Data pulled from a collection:
◇ ◇ ◇ ◇

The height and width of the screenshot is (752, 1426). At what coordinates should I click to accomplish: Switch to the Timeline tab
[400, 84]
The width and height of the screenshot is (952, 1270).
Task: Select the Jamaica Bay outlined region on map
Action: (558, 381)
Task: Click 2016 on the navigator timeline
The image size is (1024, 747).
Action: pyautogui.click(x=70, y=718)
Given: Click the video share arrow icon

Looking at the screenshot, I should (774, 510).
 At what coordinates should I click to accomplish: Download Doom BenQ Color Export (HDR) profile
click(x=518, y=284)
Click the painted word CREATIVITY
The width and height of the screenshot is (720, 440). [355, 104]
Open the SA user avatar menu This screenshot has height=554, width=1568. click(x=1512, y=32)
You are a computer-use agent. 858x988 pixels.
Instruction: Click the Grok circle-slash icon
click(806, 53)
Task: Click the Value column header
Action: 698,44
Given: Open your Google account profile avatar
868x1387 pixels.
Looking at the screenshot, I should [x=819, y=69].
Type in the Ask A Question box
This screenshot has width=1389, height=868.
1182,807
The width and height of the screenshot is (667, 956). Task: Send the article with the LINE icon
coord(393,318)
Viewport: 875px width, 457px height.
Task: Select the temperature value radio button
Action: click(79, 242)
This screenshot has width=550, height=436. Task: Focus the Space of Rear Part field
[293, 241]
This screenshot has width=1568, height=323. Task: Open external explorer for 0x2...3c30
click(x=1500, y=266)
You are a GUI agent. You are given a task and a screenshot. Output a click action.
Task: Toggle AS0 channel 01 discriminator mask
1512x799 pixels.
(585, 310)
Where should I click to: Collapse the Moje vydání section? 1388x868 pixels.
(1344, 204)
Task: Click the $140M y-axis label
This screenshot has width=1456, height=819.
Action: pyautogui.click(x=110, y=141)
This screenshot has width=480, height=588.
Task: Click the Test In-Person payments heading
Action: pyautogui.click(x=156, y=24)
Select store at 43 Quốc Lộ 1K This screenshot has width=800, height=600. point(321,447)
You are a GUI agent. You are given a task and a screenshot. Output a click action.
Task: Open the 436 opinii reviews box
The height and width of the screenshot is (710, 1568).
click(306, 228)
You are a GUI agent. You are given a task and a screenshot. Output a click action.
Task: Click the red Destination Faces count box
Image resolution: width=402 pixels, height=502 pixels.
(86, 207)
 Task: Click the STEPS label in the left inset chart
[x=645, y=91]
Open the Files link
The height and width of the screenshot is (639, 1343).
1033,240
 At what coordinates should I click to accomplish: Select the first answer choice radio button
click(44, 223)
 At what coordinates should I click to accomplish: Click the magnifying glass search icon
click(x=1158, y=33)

◇ ◇ ◇ ◇

▶ Task to complete
Can you quote the records word for word, beginning at their very first line and stopping after the line that has "Action: (558, 381)"?

▶ Written response
The height and width of the screenshot is (752, 1426). At what coordinates should I click to accomplish: Switch to the Timeline tab
[400, 84]
The width and height of the screenshot is (952, 1270).
Task: Select the Jamaica Bay outlined region on map
Action: (558, 381)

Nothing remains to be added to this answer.